本来なら、岩波ホールでかかっている真面目な「マルクスとエンゲルス」を観るつもりでしたが、金曜日の各紙夕刊(ご存知、金曜日夕刊は、映画批評を各紙特集しております)を読んでいたら、東映のヤクザ映画「狐狼の血」が全面広告までして、かなりお金(製作、宣伝費)を掛けていることが分かり、意外にも私の信頼する著作家も推薦し、そう言えば、銀座の地下街でも、かなり大きなポスターを貼って広告しているなあ、と目立ち、どういうわけか催眠術にでもかかったかのようになり、気が付いたらネットで予約していました(苦笑)。

翌日になって「何で、『仁義なき戦い』のオマージュみたいな映画を予約してしまったんだろう」と後悔してしまいましたが、仕方なく観ることにしたわけです。

そしたら、最初から最後まで、騙されっぱなし。つまり、映画という虚構の世界にドップリ浸かってしまい、最後は、ポロリと涙まで出てくるではありませんか。作り物と分かっていながら、最後までうまく乗せられ、騙されました。

何しろ、原作は柚月裕子さんの同名作で、日本推理作家協会賞を受賞しているらしいですね。この美人作家さんは、心底「任義なき戦い」の大ファンなんだそうで、本当に、この作品へのオマージュとして書かれたようです。舞台は広島の呉市(映画では架空の呉原市)で、暴対法が施行する前の昭和63年(1988年)の話になっているようです。ちょうど30年前です。

30年前ともなると、もう一世代前の昔の話で、こうして映画になると、歴史になってしまった感じでした。黒電話や、当時の「最新型」の自動車も登場して懐かしい限り。(今の若い人は黒電話など知りませんから、受話器も番号の回し方も分からないそうですね)

内容を書くとネタバレになるので、あまり触れないようにしますが、予告編でちらっと見た役所広司が、服装といい、物言いといい、てっきりヤクザの親分役かと思ったら、マル暴担当の刑事大上(おおがみ)役。

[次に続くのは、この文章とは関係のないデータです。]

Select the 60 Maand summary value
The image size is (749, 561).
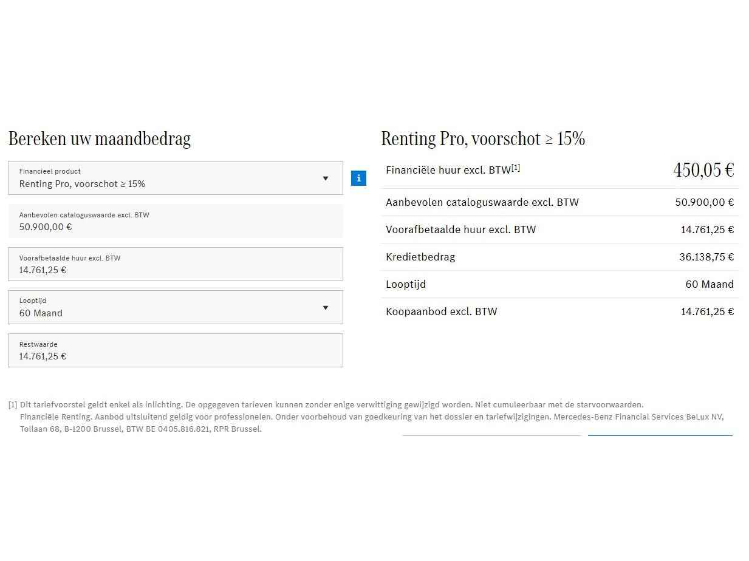[x=710, y=284]
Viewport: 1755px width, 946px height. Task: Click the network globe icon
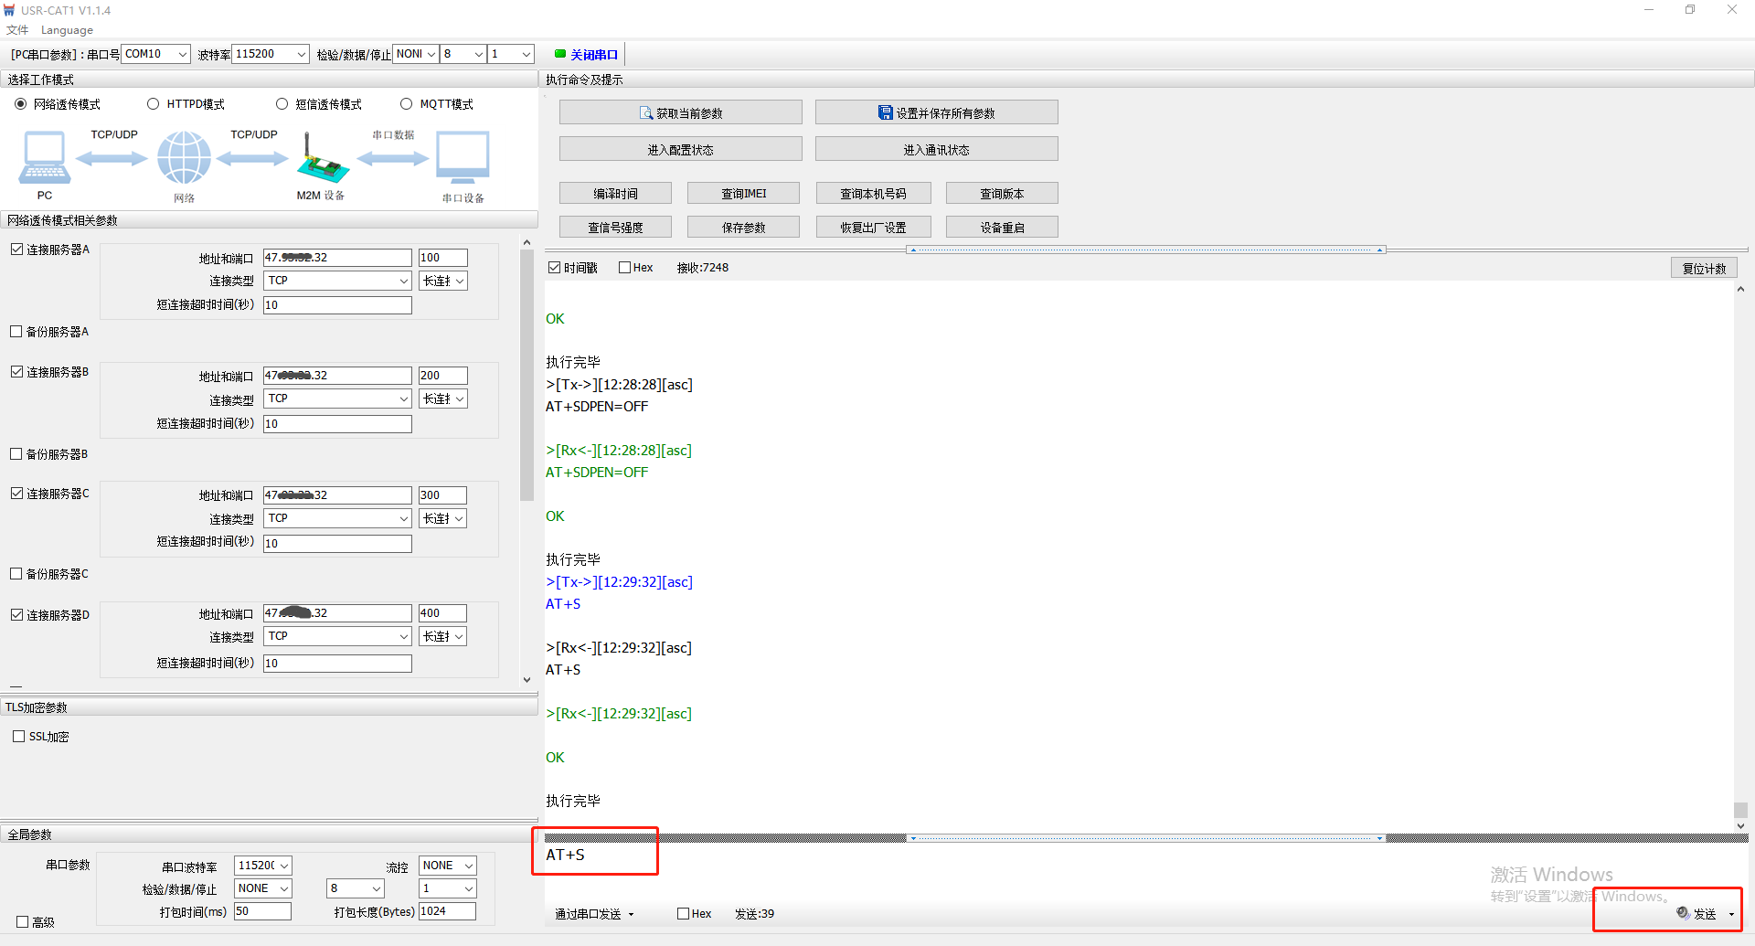point(184,157)
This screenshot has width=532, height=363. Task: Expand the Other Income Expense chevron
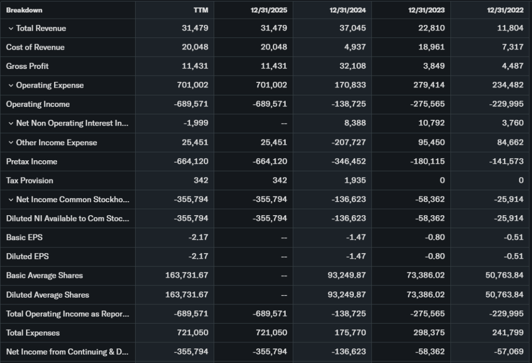tap(11, 143)
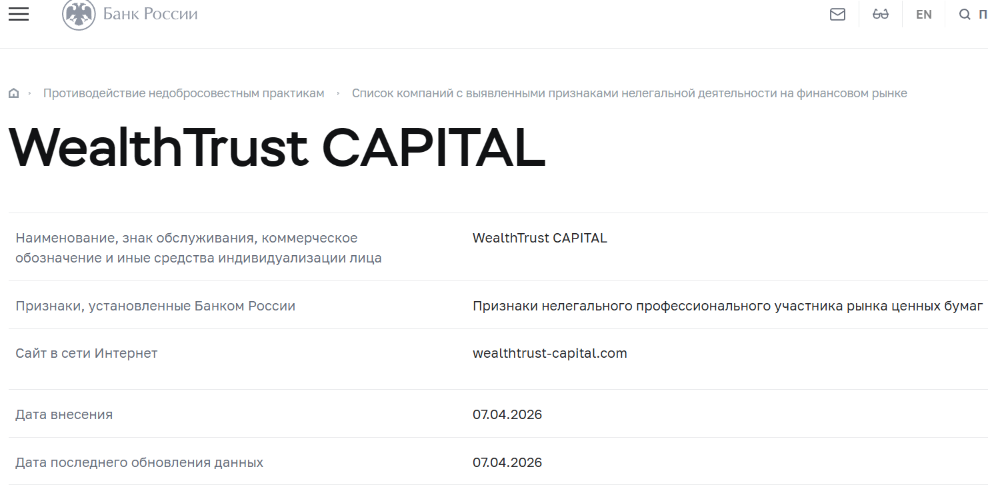Open the hamburger navigation menu
The height and width of the screenshot is (487, 988).
(18, 13)
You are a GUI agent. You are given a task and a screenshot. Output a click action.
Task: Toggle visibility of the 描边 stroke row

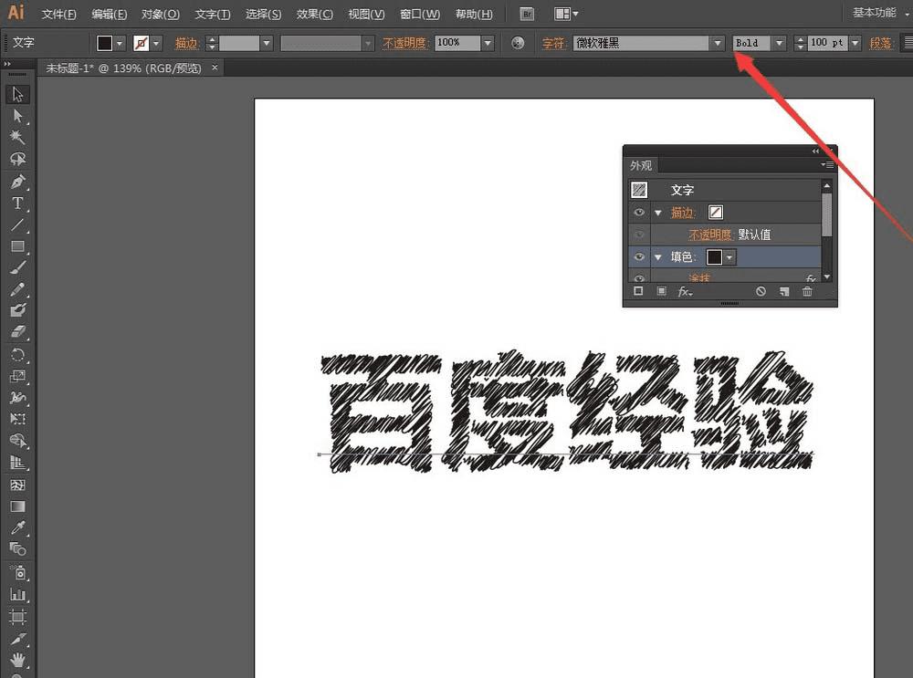tap(639, 213)
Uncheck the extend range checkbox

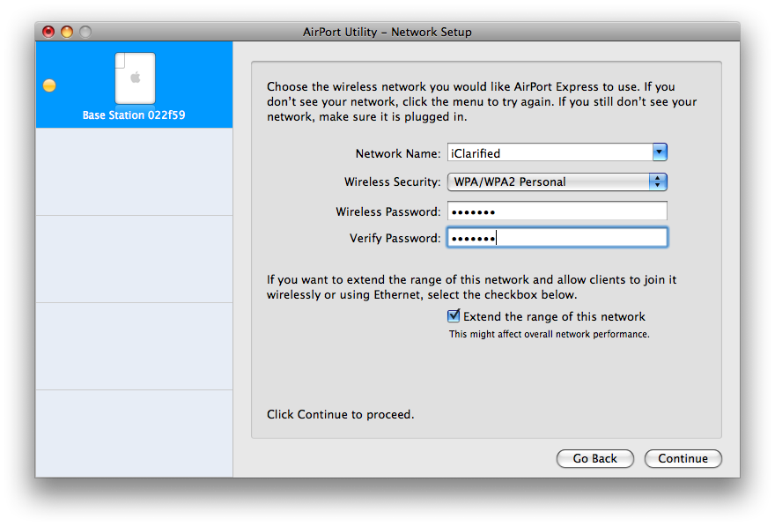coord(454,316)
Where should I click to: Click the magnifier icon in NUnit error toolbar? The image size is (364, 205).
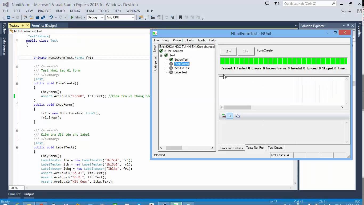[x=230, y=116]
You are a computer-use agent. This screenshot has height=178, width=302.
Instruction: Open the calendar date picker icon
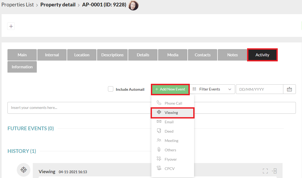click(x=289, y=89)
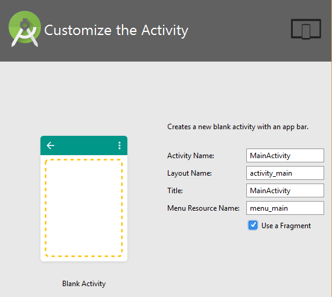Image resolution: width=332 pixels, height=297 pixels.
Task: Select the Menu Resource Name field
Action: pyautogui.click(x=285, y=208)
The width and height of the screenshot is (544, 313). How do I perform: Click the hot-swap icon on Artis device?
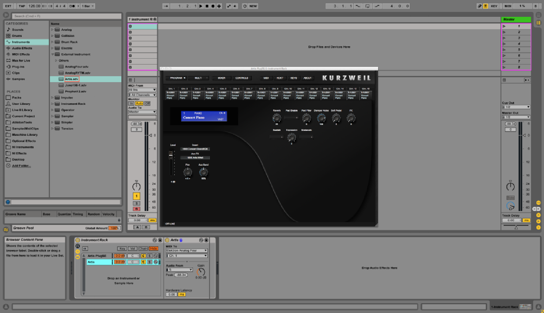[x=201, y=240]
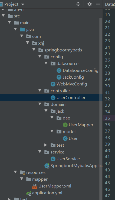
Task: Select UserService in the service package
Action: tap(68, 159)
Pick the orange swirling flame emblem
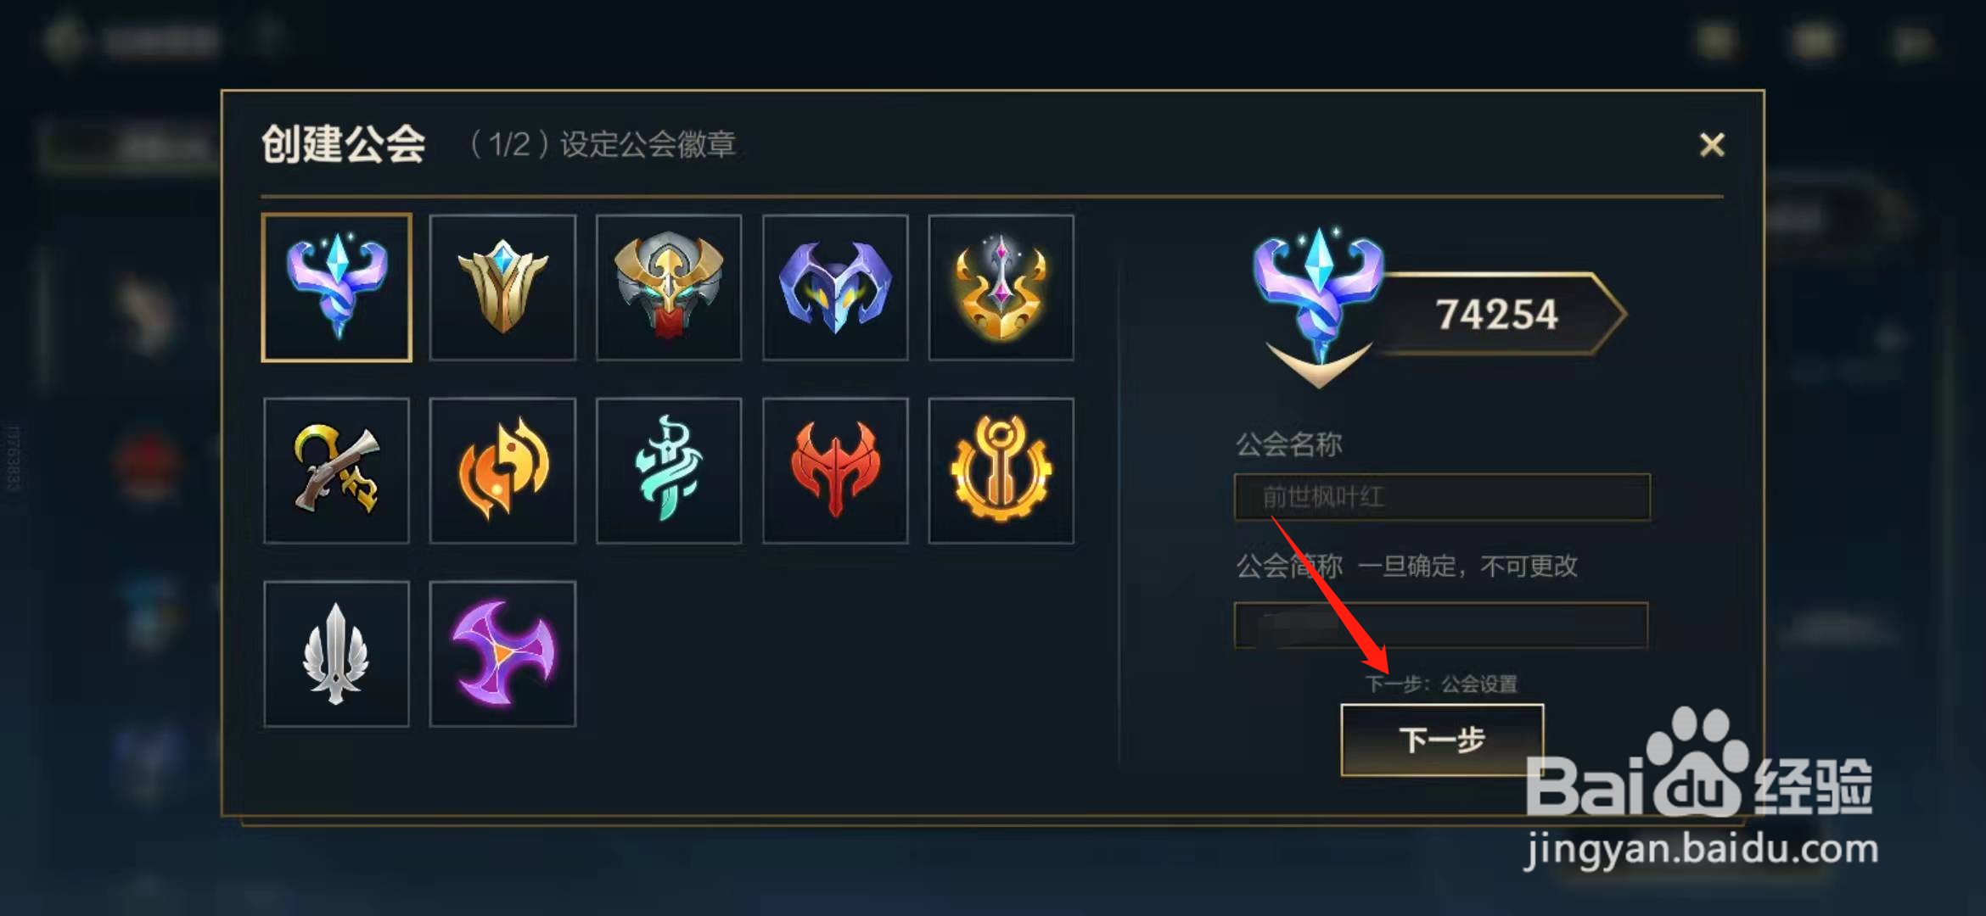 click(502, 471)
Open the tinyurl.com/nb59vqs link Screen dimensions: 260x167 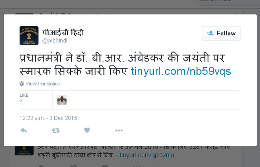181,71

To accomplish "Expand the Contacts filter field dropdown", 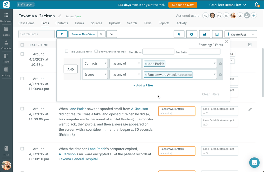I will click(x=95, y=64).
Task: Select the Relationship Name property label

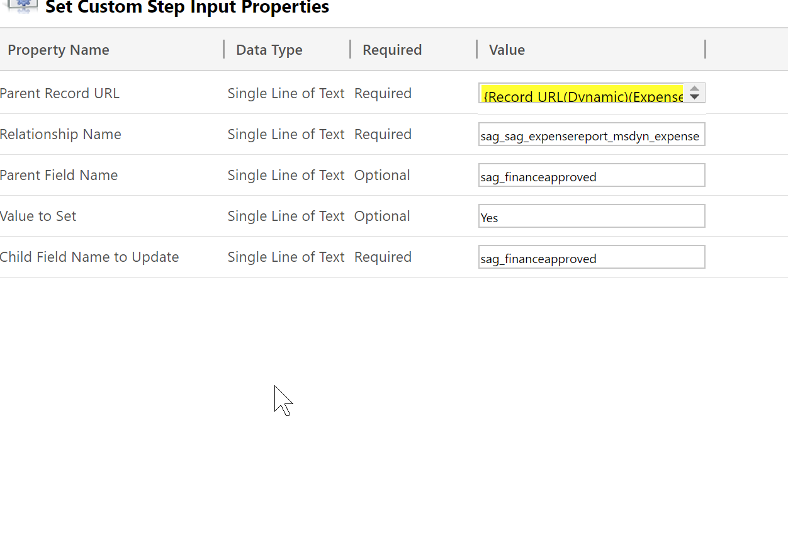Action: (x=60, y=134)
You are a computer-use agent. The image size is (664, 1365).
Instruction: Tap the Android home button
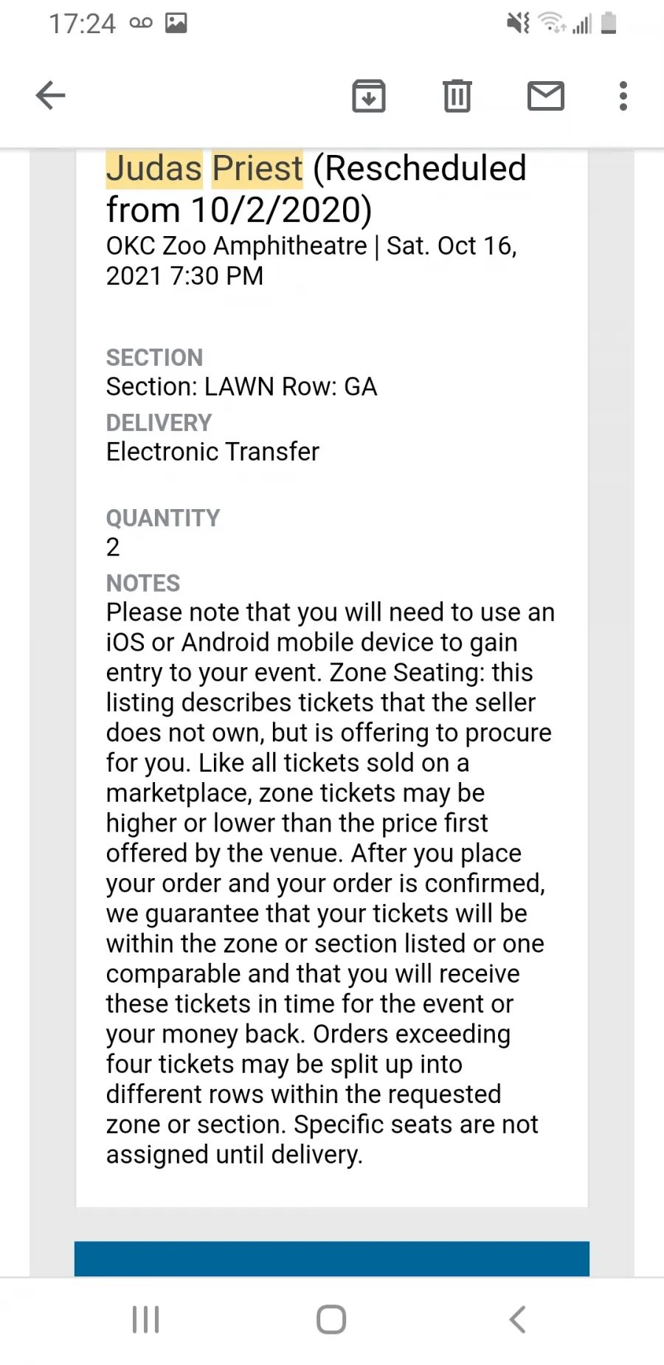coord(331,1319)
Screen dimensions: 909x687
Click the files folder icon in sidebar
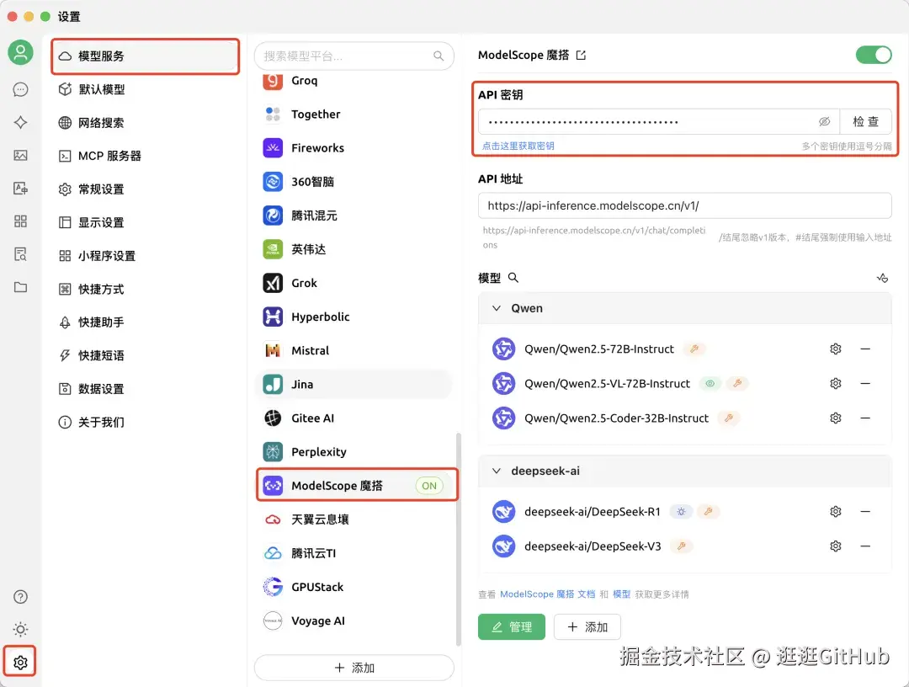[x=20, y=286]
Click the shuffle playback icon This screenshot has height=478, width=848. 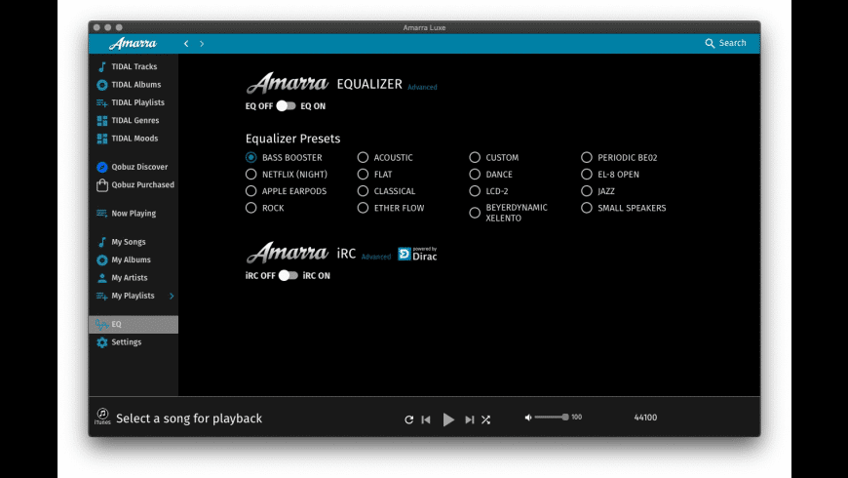[x=485, y=419]
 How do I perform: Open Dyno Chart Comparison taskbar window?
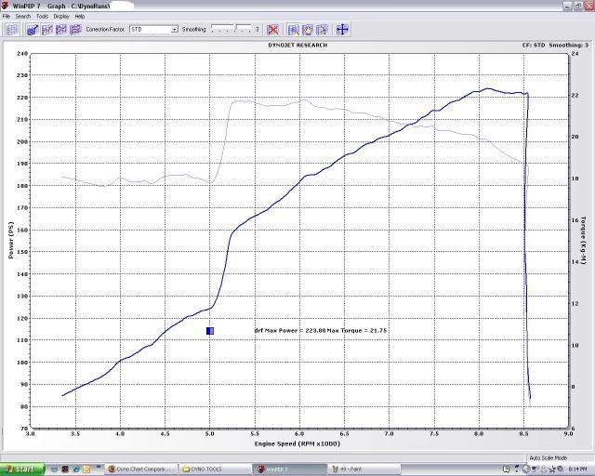click(x=141, y=469)
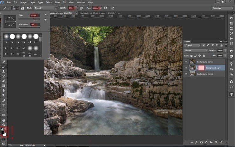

役所は、善人役より悪役がハマる俳優ですが、最後にどんでん返しがあります。

この役所広司の「相棒」として付き添う新米の若い刑事日岡役が、松坂桃李。何で、こんなヤワな俳優を採用したのか、観る前は、違和感を覚えてましたが、まさに、彼の「成長物語」であり、適役、ハマり役。白石和彌監督の手腕には感服しました。

意外な人も出ていて、後で確かめてみたら驚きもありました。倶利伽羅モンモンのいかにも悪そうな加古村組の「真珠男」は誰かと思ったら、お笑いに近い北海道の演劇集団で大泉洋の仲間である音尾琢真、失踪した金融業の男の妹で、大上刑事と昵懇になる潤子役は、MEGUMI、薬局のアルバイト薬剤師桃子役は、阿部純子だったんですね。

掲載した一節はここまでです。